▸ Stored items
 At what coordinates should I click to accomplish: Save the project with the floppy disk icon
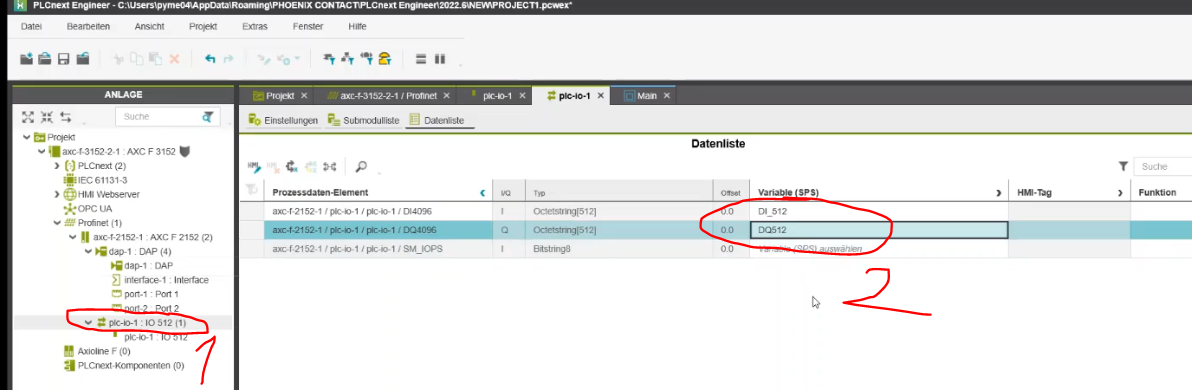click(x=64, y=59)
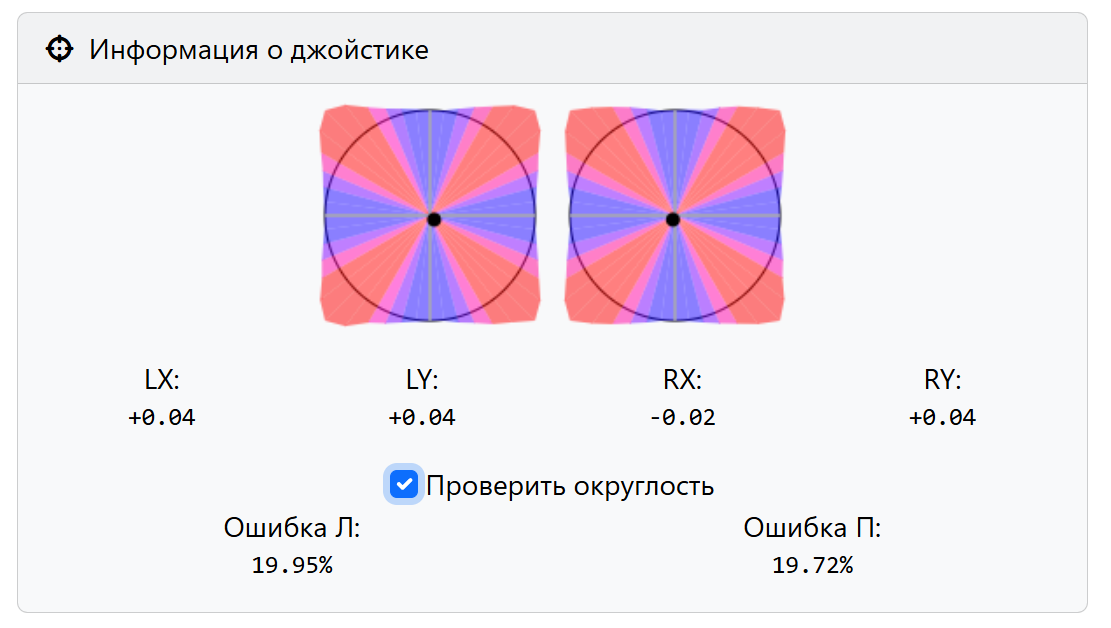Click the left stick black position dot
Screen dimensions: 1111x628
[433, 219]
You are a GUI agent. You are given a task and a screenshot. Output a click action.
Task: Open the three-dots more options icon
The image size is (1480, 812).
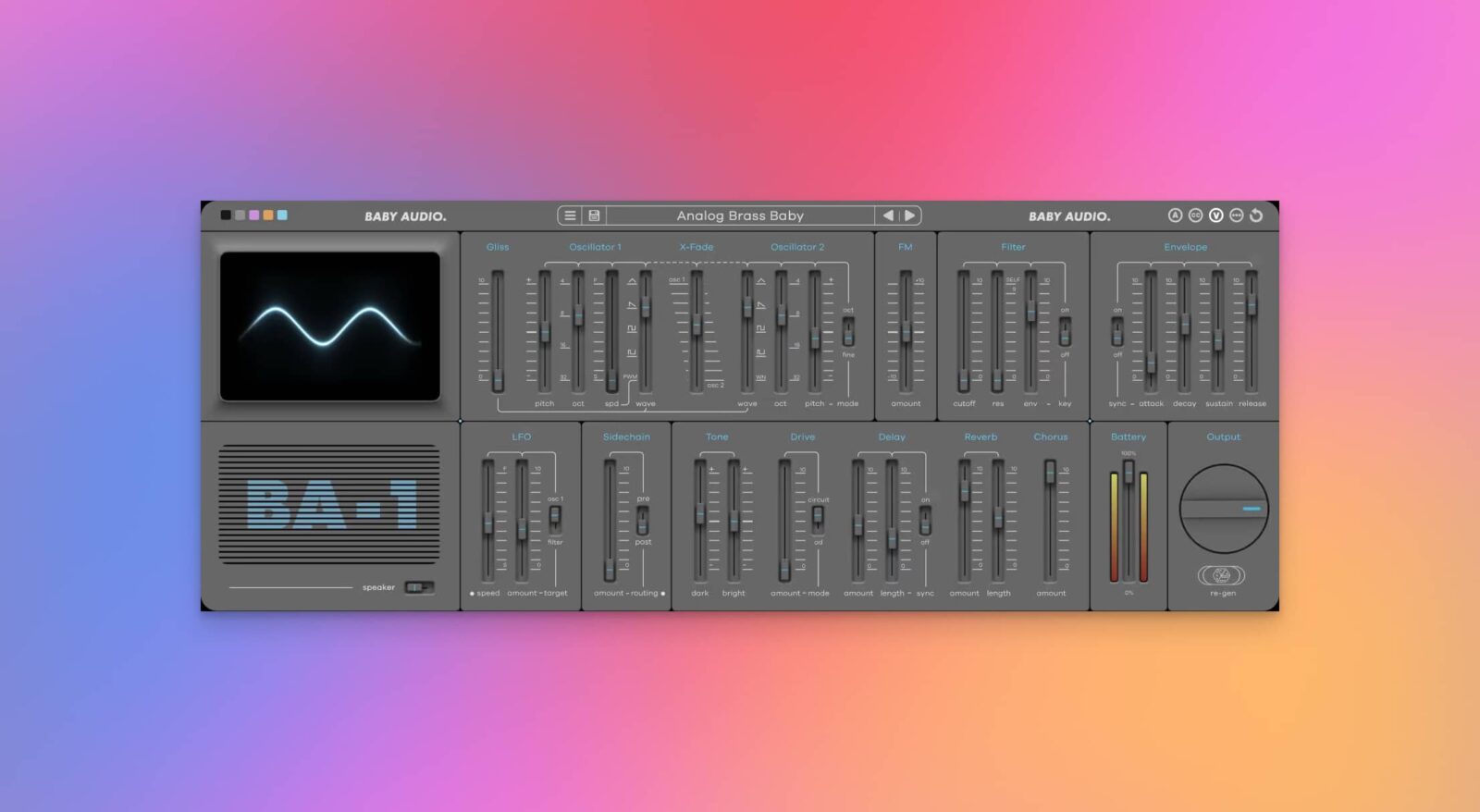click(x=1236, y=215)
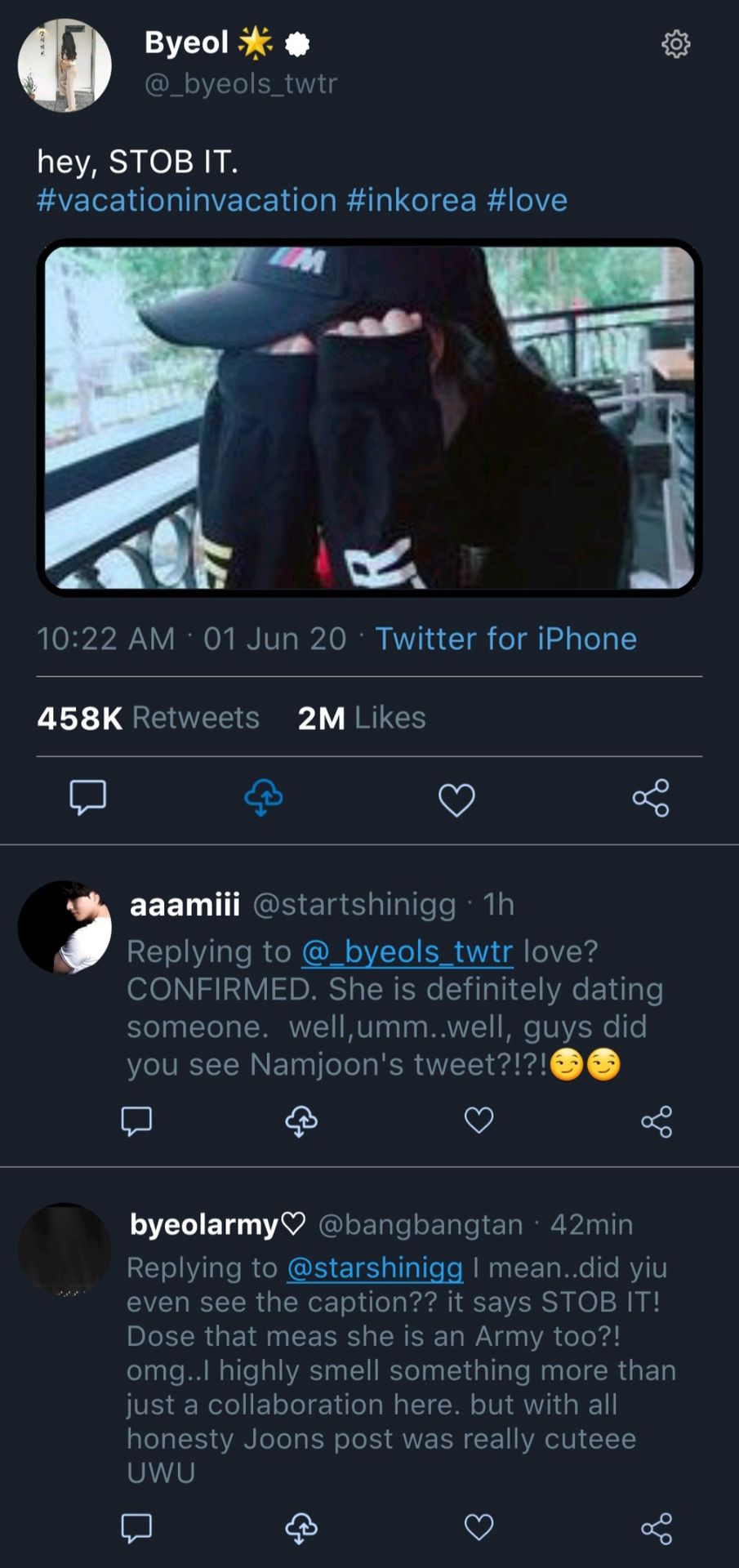
Task: Open the #inkorea hashtag
Action: coord(412,200)
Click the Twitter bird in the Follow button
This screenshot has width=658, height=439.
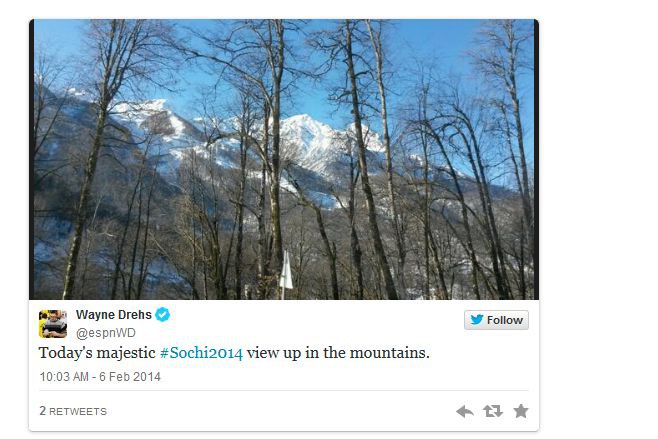(x=476, y=320)
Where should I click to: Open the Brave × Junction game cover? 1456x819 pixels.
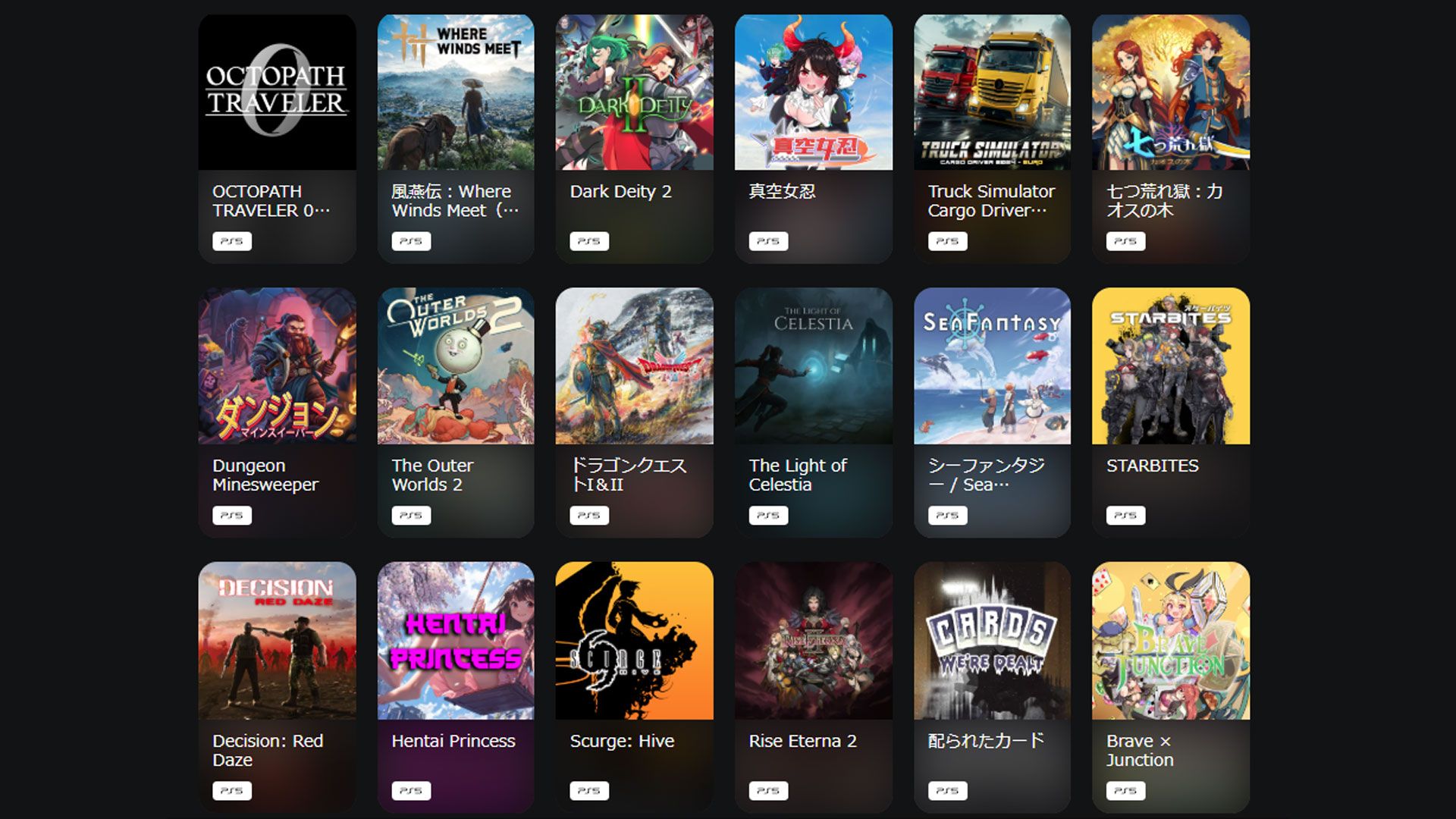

▸ What is being asked
Output every record exactly, minus the pictures.

▸ Response box
 At what coordinates should I click to accomplish: Save the project with the floppy disk icon
click(x=64, y=59)
Click the left stick black position dot
Screen dimensions: 1111x628
[433, 219]
You are a GUI agent. You are given a task and a screenshot. Output a click action.
Task: Open the three-dots more options icon
The image size is (1480, 812).
click(x=1236, y=215)
Task: Open the #inkorea hashtag
Action: coord(412,200)
Click the Twitter bird in the Follow button
This screenshot has width=658, height=439.
(x=476, y=320)
Where should I click to: Open the Brave × Junction game cover? 1456x819 pixels.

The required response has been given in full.